Tending to a child’s needs is always a challenge, but newly single parents have to adjust to doing it on their own. This can be daunting when you are used to making important decisions after consulting with your spouse.
Often children find it difficult to accept the fact that their parents are no longer together. It is very easy for the emotional turmoil they are experiencing to manifest itself in behavioral problems. So your task of raising a child becomes doubly difficult as the child begins acting out at the very same time you are trying to enforce house rules by yourself.
So once the divorce is finalized and you are sharing custody with the child’s other parent, you may want to re-assess the rules that had been in place during your marriage.
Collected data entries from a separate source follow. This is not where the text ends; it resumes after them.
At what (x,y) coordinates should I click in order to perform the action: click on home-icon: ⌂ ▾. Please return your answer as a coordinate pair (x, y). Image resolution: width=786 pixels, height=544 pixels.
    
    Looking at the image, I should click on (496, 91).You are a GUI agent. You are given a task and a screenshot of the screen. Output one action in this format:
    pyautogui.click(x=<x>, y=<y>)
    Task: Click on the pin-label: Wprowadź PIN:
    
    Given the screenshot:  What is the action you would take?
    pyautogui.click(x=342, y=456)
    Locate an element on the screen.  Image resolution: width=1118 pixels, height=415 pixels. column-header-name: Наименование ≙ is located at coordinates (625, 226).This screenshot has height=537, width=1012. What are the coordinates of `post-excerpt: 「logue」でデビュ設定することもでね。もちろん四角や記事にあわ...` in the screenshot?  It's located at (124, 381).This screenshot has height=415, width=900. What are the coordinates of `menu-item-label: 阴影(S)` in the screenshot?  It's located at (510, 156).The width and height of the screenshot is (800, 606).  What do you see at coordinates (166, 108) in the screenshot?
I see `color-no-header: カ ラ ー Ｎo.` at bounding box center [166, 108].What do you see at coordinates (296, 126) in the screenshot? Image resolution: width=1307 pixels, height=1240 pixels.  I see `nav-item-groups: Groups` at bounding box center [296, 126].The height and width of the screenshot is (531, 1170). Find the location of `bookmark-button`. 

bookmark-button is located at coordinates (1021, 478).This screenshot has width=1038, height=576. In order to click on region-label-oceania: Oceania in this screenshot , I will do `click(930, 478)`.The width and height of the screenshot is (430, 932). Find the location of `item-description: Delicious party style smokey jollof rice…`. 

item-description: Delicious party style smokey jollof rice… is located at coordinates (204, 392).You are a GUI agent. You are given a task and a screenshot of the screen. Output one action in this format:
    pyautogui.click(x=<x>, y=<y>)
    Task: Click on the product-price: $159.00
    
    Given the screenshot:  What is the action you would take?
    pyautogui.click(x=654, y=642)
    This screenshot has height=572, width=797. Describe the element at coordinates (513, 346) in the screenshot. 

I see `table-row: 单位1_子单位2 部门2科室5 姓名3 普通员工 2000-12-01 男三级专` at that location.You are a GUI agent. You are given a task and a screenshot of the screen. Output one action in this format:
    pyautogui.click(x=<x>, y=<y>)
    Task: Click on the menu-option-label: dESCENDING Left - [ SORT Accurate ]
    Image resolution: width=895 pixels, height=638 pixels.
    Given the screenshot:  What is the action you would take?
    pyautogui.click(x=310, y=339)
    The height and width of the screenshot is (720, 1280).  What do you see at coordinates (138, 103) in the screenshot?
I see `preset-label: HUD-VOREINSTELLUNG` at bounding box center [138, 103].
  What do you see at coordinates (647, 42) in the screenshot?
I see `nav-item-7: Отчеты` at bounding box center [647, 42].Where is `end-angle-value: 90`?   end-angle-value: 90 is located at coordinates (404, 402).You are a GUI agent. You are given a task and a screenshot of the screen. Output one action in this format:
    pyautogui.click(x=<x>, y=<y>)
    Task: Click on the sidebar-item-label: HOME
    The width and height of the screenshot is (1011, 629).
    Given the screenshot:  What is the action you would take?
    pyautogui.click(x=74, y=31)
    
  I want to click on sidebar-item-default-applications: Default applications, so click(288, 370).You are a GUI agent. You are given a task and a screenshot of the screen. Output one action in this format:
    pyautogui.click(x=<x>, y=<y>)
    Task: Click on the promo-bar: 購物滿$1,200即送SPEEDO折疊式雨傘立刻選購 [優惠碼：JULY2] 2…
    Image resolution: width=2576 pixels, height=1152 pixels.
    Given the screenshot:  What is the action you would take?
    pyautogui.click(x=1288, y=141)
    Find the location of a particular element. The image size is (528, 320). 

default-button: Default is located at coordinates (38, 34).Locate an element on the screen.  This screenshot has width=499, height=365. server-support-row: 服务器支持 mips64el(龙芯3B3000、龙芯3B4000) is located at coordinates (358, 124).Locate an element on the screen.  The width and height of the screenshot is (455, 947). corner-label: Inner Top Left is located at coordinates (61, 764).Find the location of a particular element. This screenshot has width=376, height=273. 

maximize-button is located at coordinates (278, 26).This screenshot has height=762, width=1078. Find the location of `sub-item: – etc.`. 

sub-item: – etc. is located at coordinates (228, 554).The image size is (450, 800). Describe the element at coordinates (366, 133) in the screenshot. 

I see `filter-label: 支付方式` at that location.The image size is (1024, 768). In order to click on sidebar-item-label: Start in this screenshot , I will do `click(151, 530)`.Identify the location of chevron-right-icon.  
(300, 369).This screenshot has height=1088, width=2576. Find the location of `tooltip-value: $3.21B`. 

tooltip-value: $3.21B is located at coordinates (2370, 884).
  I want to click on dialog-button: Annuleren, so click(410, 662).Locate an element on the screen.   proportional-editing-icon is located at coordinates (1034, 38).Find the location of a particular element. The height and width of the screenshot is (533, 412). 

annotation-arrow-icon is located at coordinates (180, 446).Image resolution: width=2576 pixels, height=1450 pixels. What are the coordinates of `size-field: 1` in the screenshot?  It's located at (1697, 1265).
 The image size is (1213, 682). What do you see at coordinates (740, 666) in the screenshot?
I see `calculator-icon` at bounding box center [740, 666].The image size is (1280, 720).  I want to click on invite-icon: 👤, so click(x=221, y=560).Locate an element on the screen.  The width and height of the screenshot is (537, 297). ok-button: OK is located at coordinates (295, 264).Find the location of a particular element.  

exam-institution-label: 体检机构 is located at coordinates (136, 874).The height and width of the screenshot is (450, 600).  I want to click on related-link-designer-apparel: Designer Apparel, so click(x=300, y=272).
Keep in mind that your home means your rules, so if there is anything you want to change, you are free to do it.
But new rules may not alter regressive or attention seeking behavior that can be exhibited by your child. It’s not uncommon for a child whose parents recently divorced to attempt to stretch boundaries just to see what he or she can get away with. So when you set your rules, you want to also let the child know negative consequences will follow bad conduct. And the consequences you issue for bad behavior when the child is in your possession should take place only under your roof.
As a single parent, you will have your work cut out for you. But things can be much easier if you have a parenting plan that includes a workable schedule that provides consistency and an appropriate level of structure. And an experienced family law attorney can help you create and negotiate a parenting schedule that works for you and is in your child’s best interests.